Matthew Blum, M.D., is an assistant professor of surgery and section chief of thoracic surgery at Chicago's Northwestern Memorial Hospital. Northwestern has an Immersion Medical simulator it is working into its training routine.

"Where these fit into the curriculum is being defined," he says.

Blum recently set up a trial, comparing residents who had taken training in bronchoscopy with and without the use of the hospital's $40,000 simulator. The device looks like a short gymnastics balance beam with a human faceplate on one end.

Blum ran a test himself on the efficacy of the device, observing the performance of one group of trainees who used the simulator versus the performance of another group who did not.

"The guys who trained on the simulator were just as fast and competent as someone who had done several bronchoscopies," he says.

For now, Blum says, the usefulness of the device ends at training. Simulators aren't going to being used for certification anytime soon, he says.

"The boards are struggling to make certification more realistic," Blum says. "(Simulators) may well be used in the future, but I don?t see that in the immediate future."

Heinrichs agrees that the machines are "not quite" up to the sophistication level that would be required by the boards. Yet, Heinrichs says he knows from experience that there's a need for a better way to certify physicians' surgical skills.

Heinrichs, a former associate examiner with the American Board of Obstetrics and Gynecology, says, "We had very, very poor methods for examining" the trainees' skills. Heinrichs adds that surgical residency training is only the first of a four-phase evolution for simulation.

"The next step is physicians in the field," he says. He adds: "This is the largest group of potential users. They are wanting to keep up with the times . . . (but can't) do another three-year residency.

"There are a lot of people who after 30 years still don't do laparoscopy. They feed patients to younger colleagues in their office. That's one way to do it.
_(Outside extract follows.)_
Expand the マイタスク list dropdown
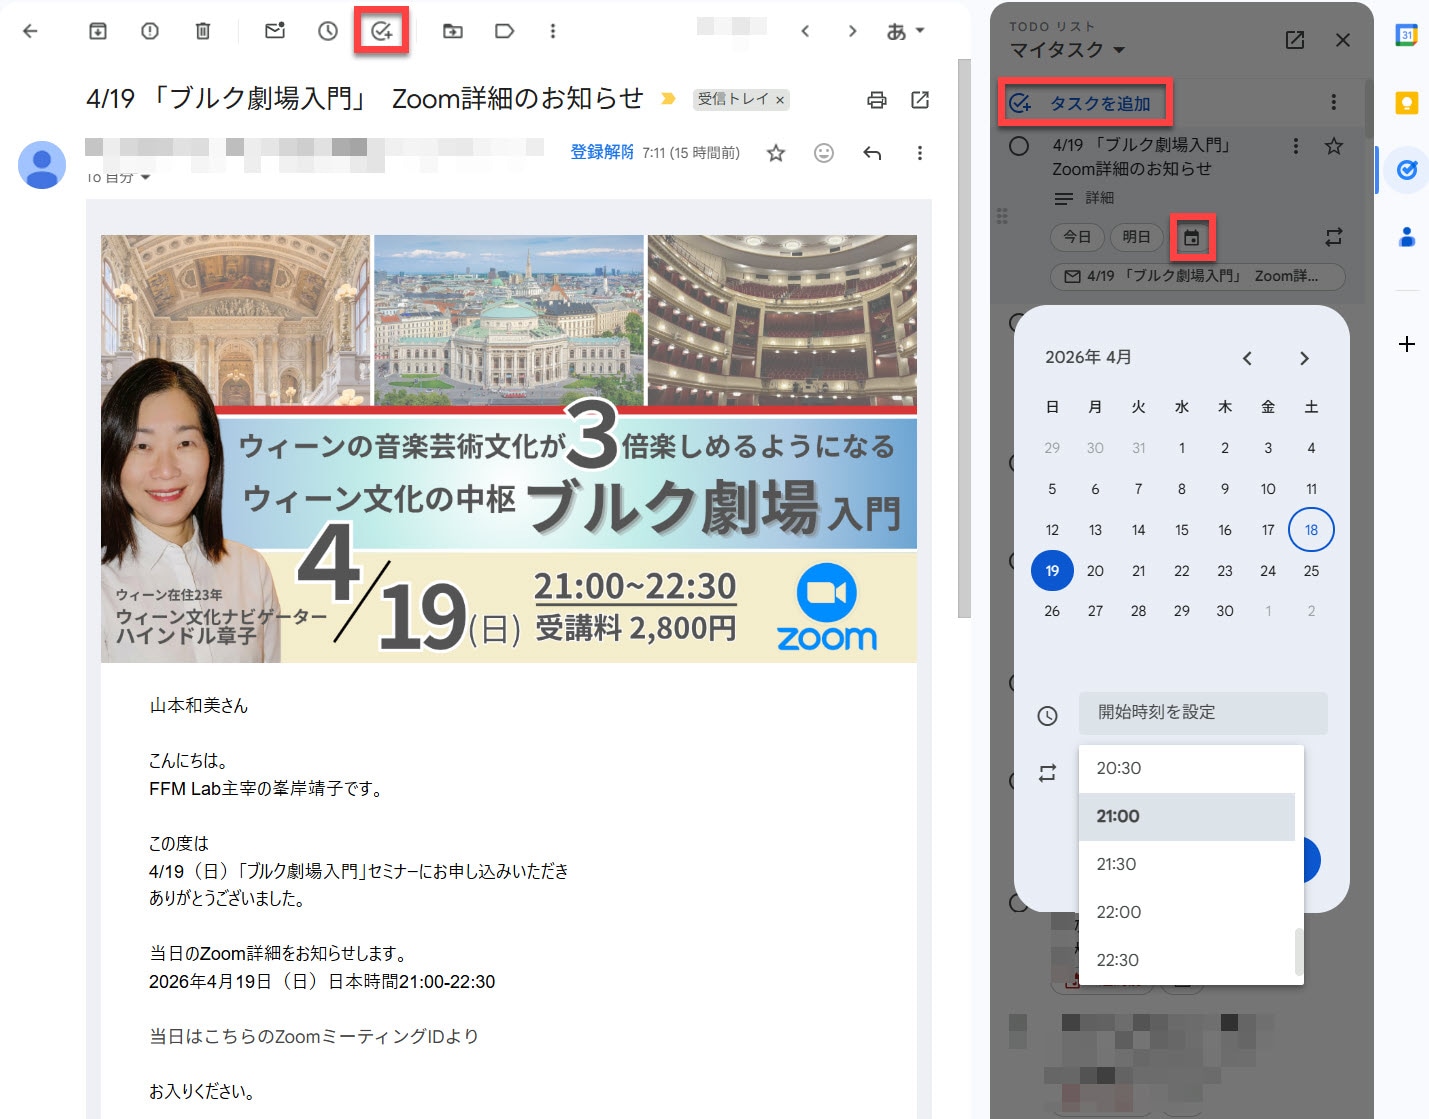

But if you're a radiologist and want to put in stents, well there are simulators now . . . to learn to thread a catheter into a vascular structure."

A third step Heinrichs envisions is remediating the surgical skills of physicians with spotty performance records.

Heinrichs says he knows of no U.S. hospital that has adopted passage of a simulator skills test as a credentialing criteria.

But he cites a colleague in Sydney, Australia, who said a hospital there requires physicians who are away for more than a week to pass a simulator skills test before they are permitted to admit patients.

He predicts, "Once these have been validated again and again, (the specialty boards) will say, 'Yes, we're going to use them for primary certification.'" Heinrichs says he sees the arc of acceptance for simulators as residency training at first, next moving to credentialing, then remediation and finally primary certification.

Harrith Hasson, M.D., an Albuquerque gynecologist and developer of a laparoscopic simulator, the LTS 2000, will be a course director with Richard Satava, M.D., at a session that will cover the role of simulation in residency training on Sept. 29 during the 13th International Congress and Endo Expo in New York, sponsored by the Society of Laparoendoscopic Surgeons.

Satava is a professor and researcher of robotic surgery, surgical simulation and objective assessment of surgical skills in the department of surgery at the University of Washington, Seattle. "This is really the first postgraduate program that deals with the issue of how to implement training of laparoscopic surgery in general surgery, OB/GYN and neurosurgery," Hasson says.

The full-day course targets residency program leaders, attending physicians and residents. "There are probably less than 10% of the big (surgical residency) programs that are actively involved with simulation," Hasson says. In two to five years, simulation will become an integral part of surgical residency training, depending on how fast physician executives embrace the idea, he says. "If they become stakeholders in this, then it will go very fast."